On Jan 13, 2011, at 10:27 AM, Mauro wrote:
Or is something else confusing you?
It's not clear to me how put data in the DOM and how to read.
Sorry for my ignorance.
Whenever you have Rails create HTML content and serve it to the
browser (i.e., pretty much all the time) you are putting that content
into the DOM (Document Object Model) of the browser. Now if you place
some content above the visible page using CSS, or simply set it to
display:none, it will still be in the DOM, but it will be hiding and
waiting for you to do something with it subsequently using JavaScript.
In Prototype, you most easily access a single HTML element (like a
DIV) using the $('theIdOfTheElement') shortcut for the native JS
getElementById(id) construct.
If you want to access a collection of elements that have the same tag
name or classname or some other common denominator, you use $$
('div.foo') or similar.
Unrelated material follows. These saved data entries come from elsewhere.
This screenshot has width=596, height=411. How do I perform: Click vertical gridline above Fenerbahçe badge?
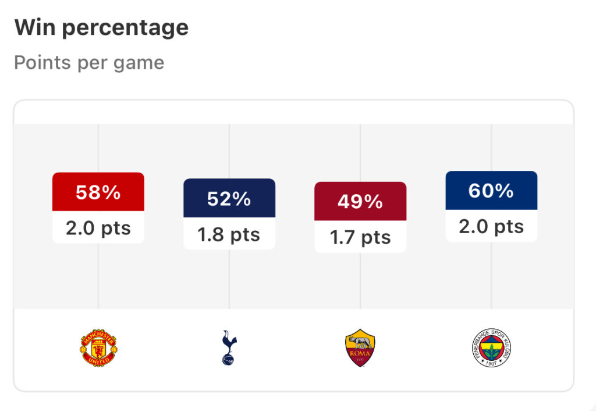click(491, 275)
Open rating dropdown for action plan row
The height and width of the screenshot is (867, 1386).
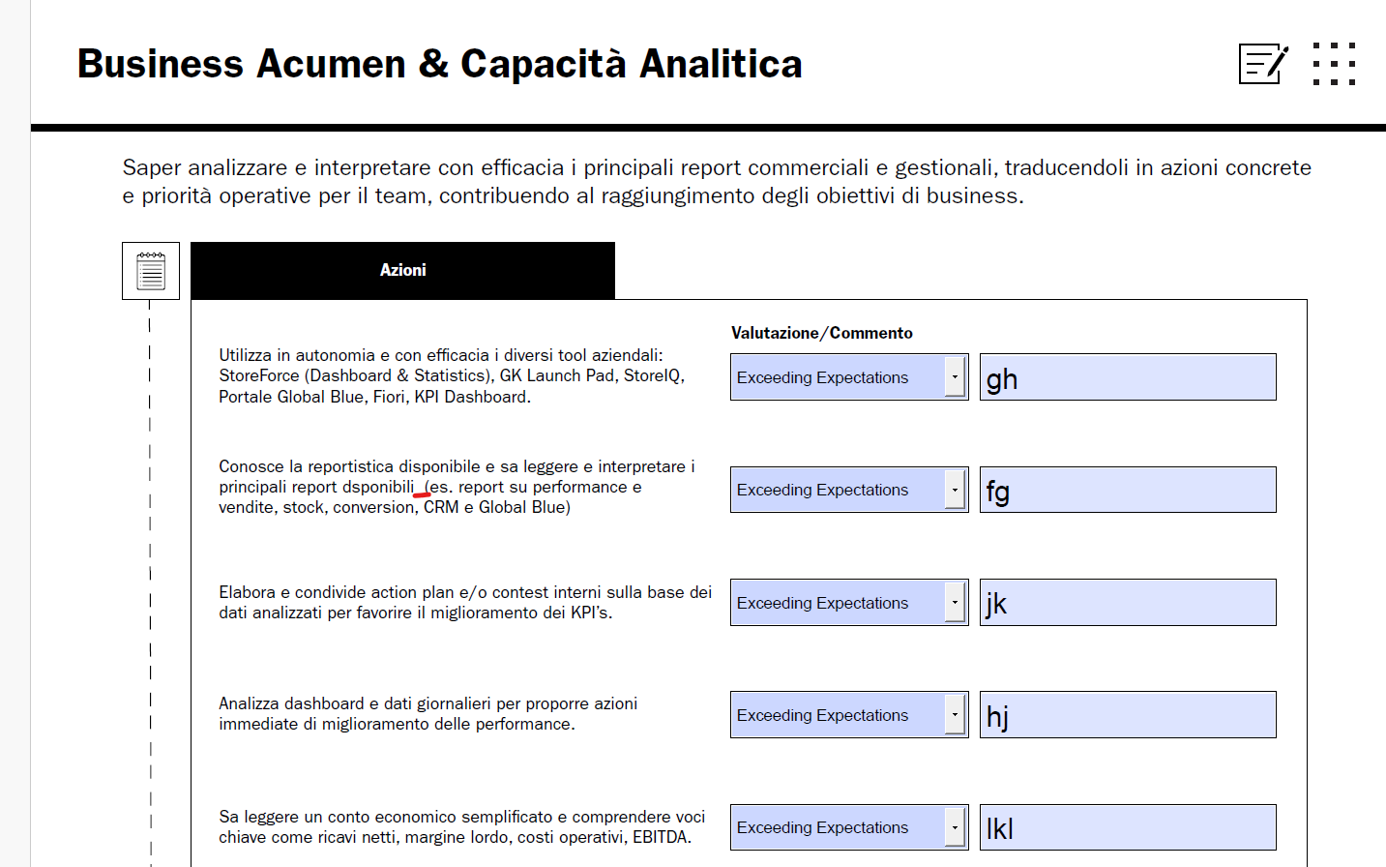coord(955,603)
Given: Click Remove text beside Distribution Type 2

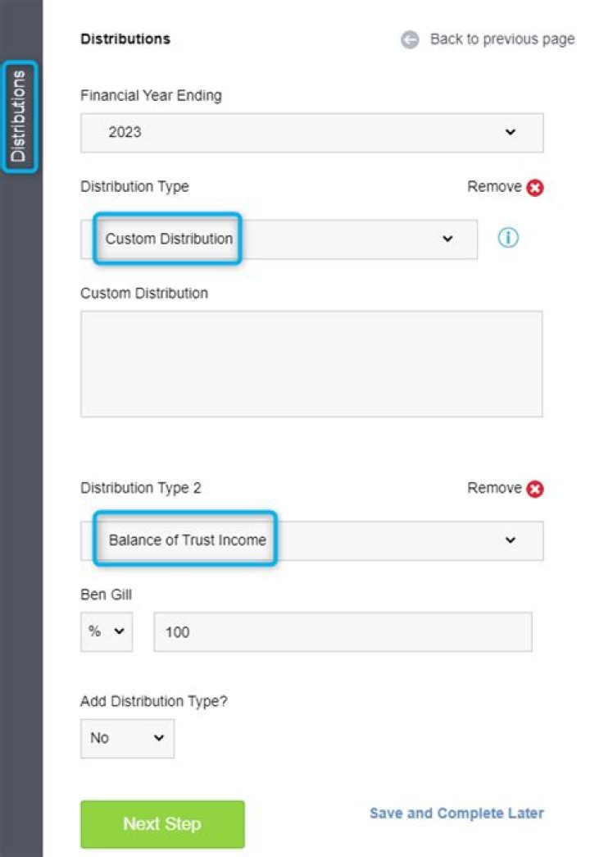Looking at the screenshot, I should click(x=494, y=489).
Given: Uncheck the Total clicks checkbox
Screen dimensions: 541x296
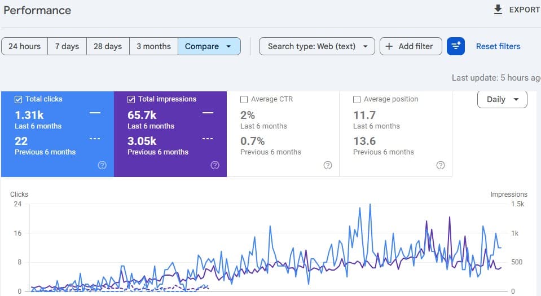Looking at the screenshot, I should (x=18, y=99).
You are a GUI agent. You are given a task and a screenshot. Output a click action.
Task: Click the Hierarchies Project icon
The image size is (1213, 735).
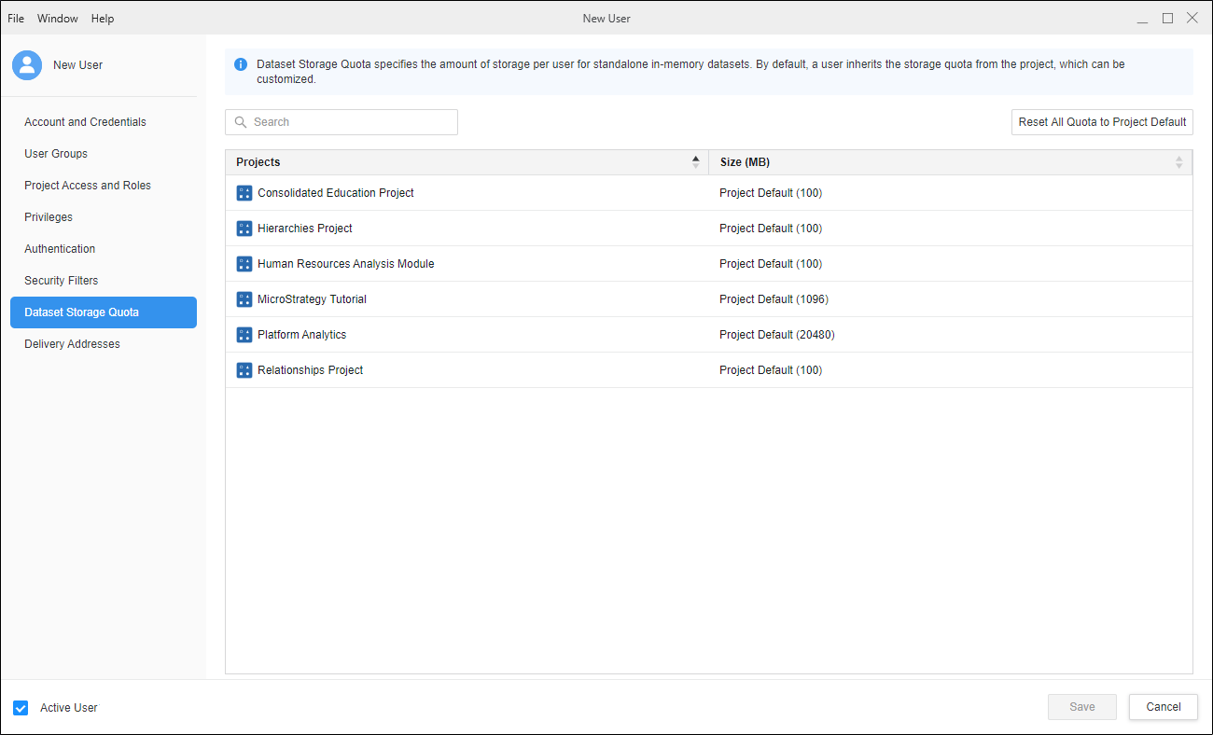tap(244, 229)
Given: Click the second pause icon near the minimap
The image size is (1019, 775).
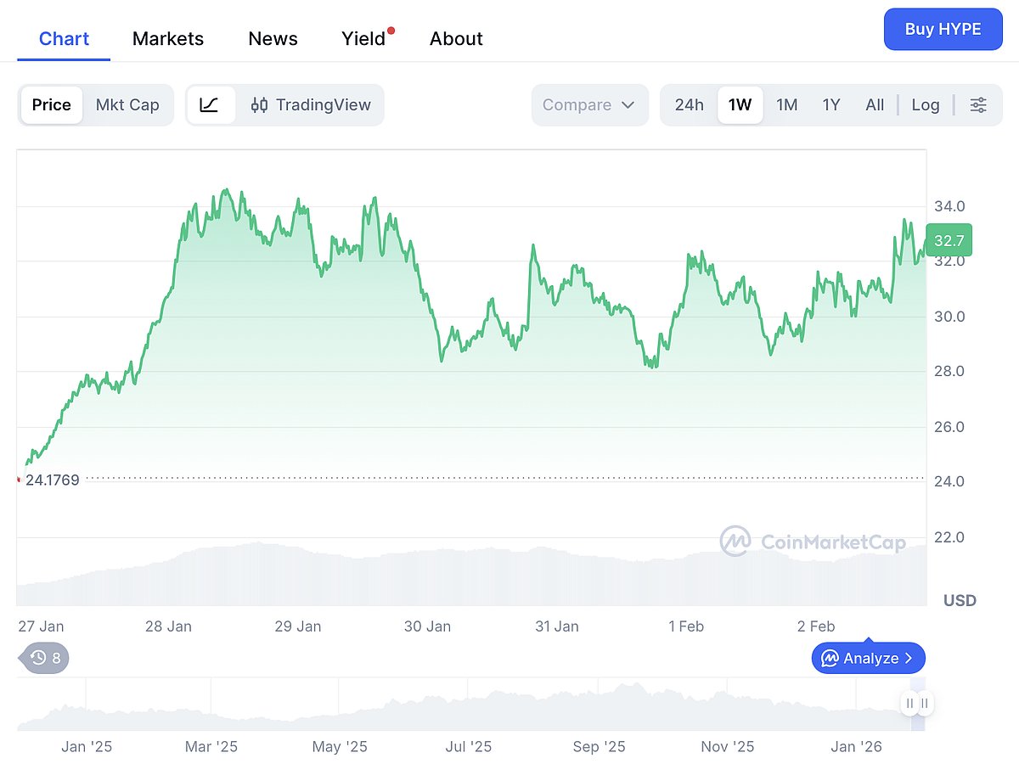Looking at the screenshot, I should (924, 703).
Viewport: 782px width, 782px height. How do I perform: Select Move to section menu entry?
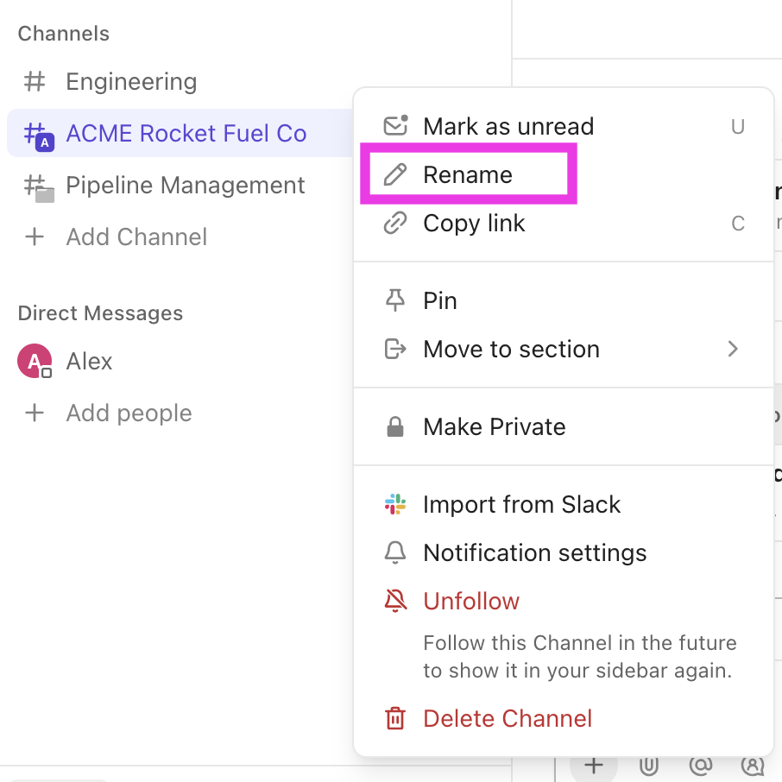pyautogui.click(x=511, y=349)
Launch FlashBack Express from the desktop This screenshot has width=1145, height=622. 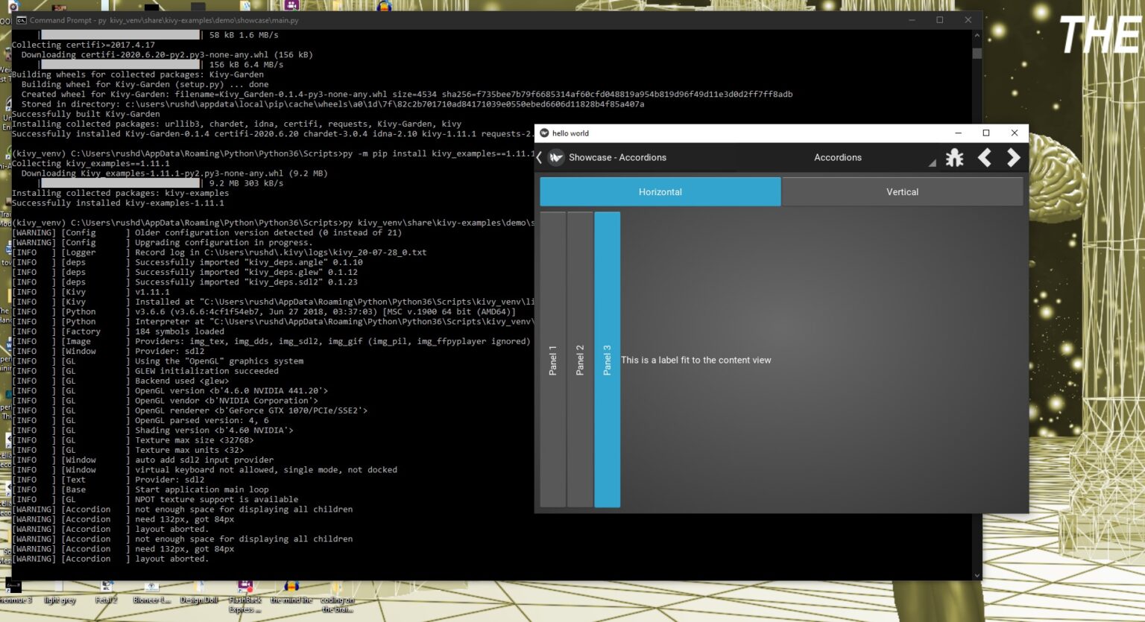(245, 588)
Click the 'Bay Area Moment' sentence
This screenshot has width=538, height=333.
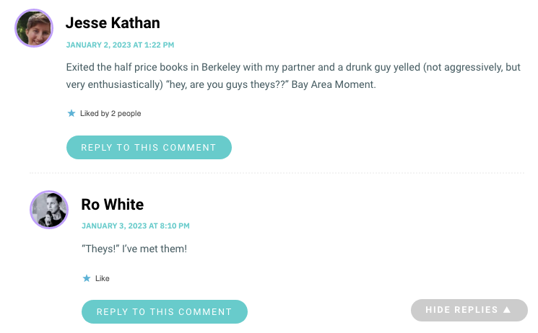click(334, 84)
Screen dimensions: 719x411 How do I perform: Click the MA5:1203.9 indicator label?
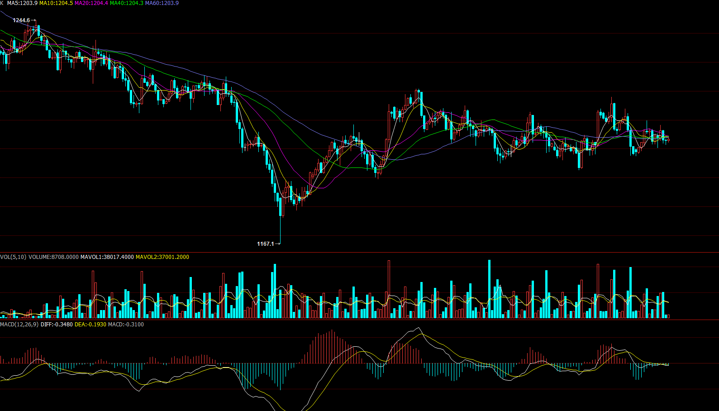point(22,3)
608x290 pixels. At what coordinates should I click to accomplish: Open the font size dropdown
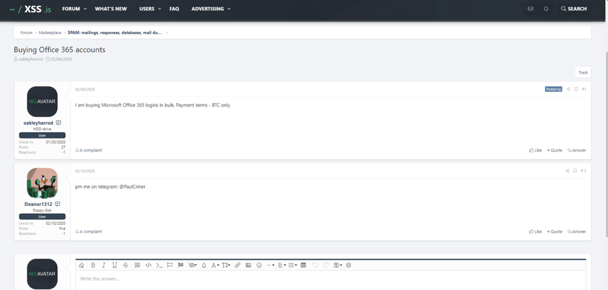[x=226, y=265]
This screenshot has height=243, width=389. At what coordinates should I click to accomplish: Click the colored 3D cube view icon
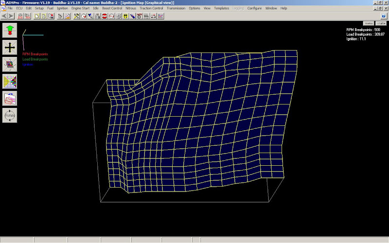tap(10, 64)
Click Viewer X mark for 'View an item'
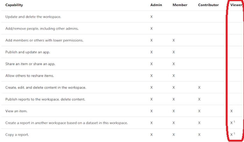Screen dimensions: 244x142 [232, 111]
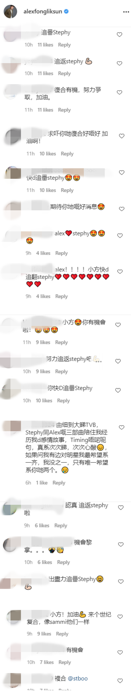Like the '復合有機，努力爭取' comment

pos(120,92)
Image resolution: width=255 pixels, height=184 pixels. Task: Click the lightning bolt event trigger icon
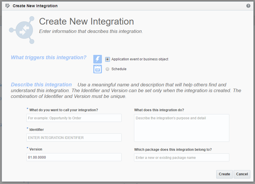pyautogui.click(x=98, y=59)
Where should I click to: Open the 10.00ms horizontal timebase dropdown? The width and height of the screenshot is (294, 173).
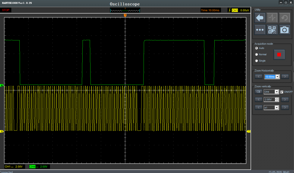(277, 77)
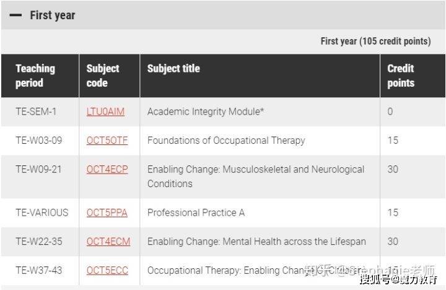Collapse the First year section minus icon
Viewport: 446px width, 290px height.
tap(15, 15)
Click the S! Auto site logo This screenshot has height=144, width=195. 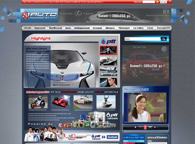click(x=39, y=16)
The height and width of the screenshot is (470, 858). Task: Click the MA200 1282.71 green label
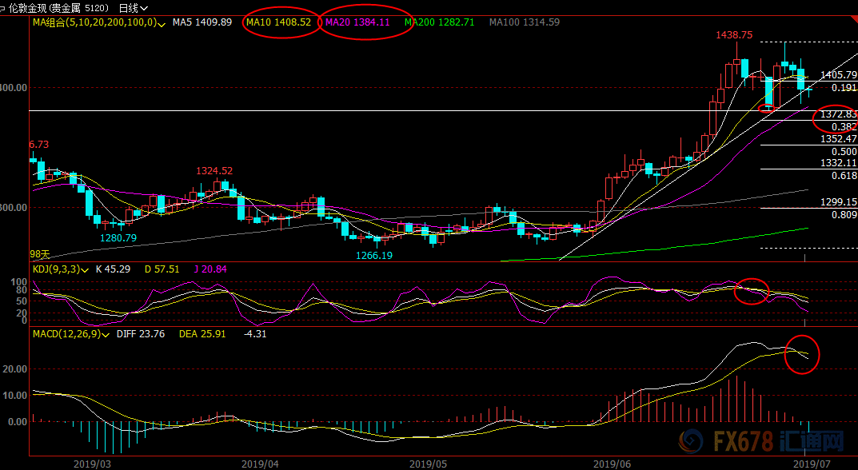tap(440, 22)
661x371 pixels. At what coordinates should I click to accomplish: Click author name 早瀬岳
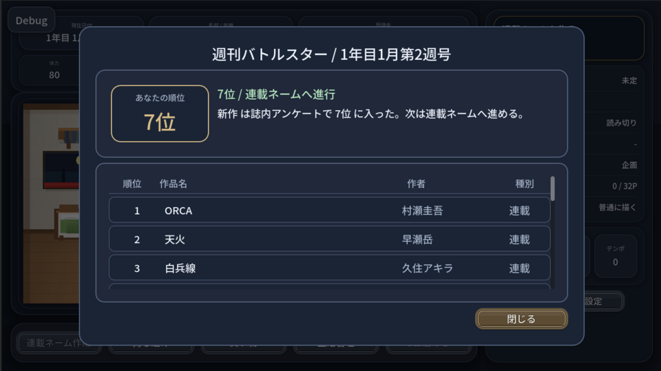[x=417, y=240]
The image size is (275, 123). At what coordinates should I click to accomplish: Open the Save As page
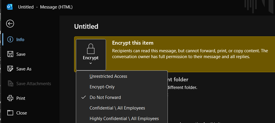coord(24,69)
That gets you an enumerable collection, which
you iterate using each(), just like in Ruby.
If you want to grab the content of a DIV, or show it from its hidden
state, or make it bound around the window like a terrified mountain
goat, you can do that once it's in the DOM.
You can also access content from your server using an Ajax call, and
either directly replace any element in the page, or use that content
as variable data to further modify your page.
I believe that jQuery is similar to Prototype in syntax and
construction. You may find an easier path to answers by looking up the
library documentation on their very glossy site.